In r, I am using RcppRoll rollings sum function
I have a sequence stored in a column vector as
0 1 0 1 1 1 1 0 1 0 1 0
I want the rolling sum of 3 periods with a right align.
1, 2, 2, 3, 3, 2, 2 , 1, 2, 1, 1, 0
Instead I am getting
1, 2, 2, 3, 3, 2, 2 , 1, 2, 1, NA, NA
This is because once the window reaches the end of the sequence to only have 2 or 1 value, it does not sum.
Is this what partial is supposed to solve? How can I get the last n-1 periods to sum with a partial or collapsing window?
My current best idea is to add n values to the sequence so that the window is always full in the actual data and then remove the NA's post calculation.
That is slightly complicated in that these values are ordered by date so adding dates at the end requires some logical conditioning as the sum is being applied to dplyr groupby data.
Here is an example
library(RcppRoll)
c <- as.data.frame(c(0, 1, 0, 1, 1, 1, 1, 0, 1, 0, 1, 0))
colnames(c) <- ("data")
c$sum <- roll_sum(c$data, n = 3, weights = NULL, fill = NA, align = "right", na.rm = TRUE, partial = TRUE)
This returns
NA NA 1 2 2 3 3 2 2 1 2 1
When
0 1 1 2 2 3 3 2 2 1 2 1
is desired.
This is how the data is nested in a groupby and could be dealt with once the NA issue is solved. I have the data sorted in desc order but the problem remains.

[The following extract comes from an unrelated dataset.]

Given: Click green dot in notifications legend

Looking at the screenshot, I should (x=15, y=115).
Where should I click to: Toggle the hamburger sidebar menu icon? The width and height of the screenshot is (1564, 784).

rolling_data <- rolling_svu %>%
group_by(TEAM, DATE) %>%
summarise(sumML = sum(LOAD)) %>%
complete(DATE = full_seq(GAME_DATE,1)) %>%
arrange(desc(DATE)) %>%
mutate(game_played = ifelse(is.na(sumML), 0, 1),
scheduled_next_7 = roll_sum(game_played, n = forward_window_period, weights = NULL, fill = NA, align = "right", na.rm = TRUE, partial = TRUE)) %>%
arrange(TEAM) %>%
filter(!is.na(sumML)) %>%
select(TEAM, DATE, scheduled_next_7 )
rolling_data$GAME_DATE <- as_date(rolling_sportvu_team$GAME_DATE)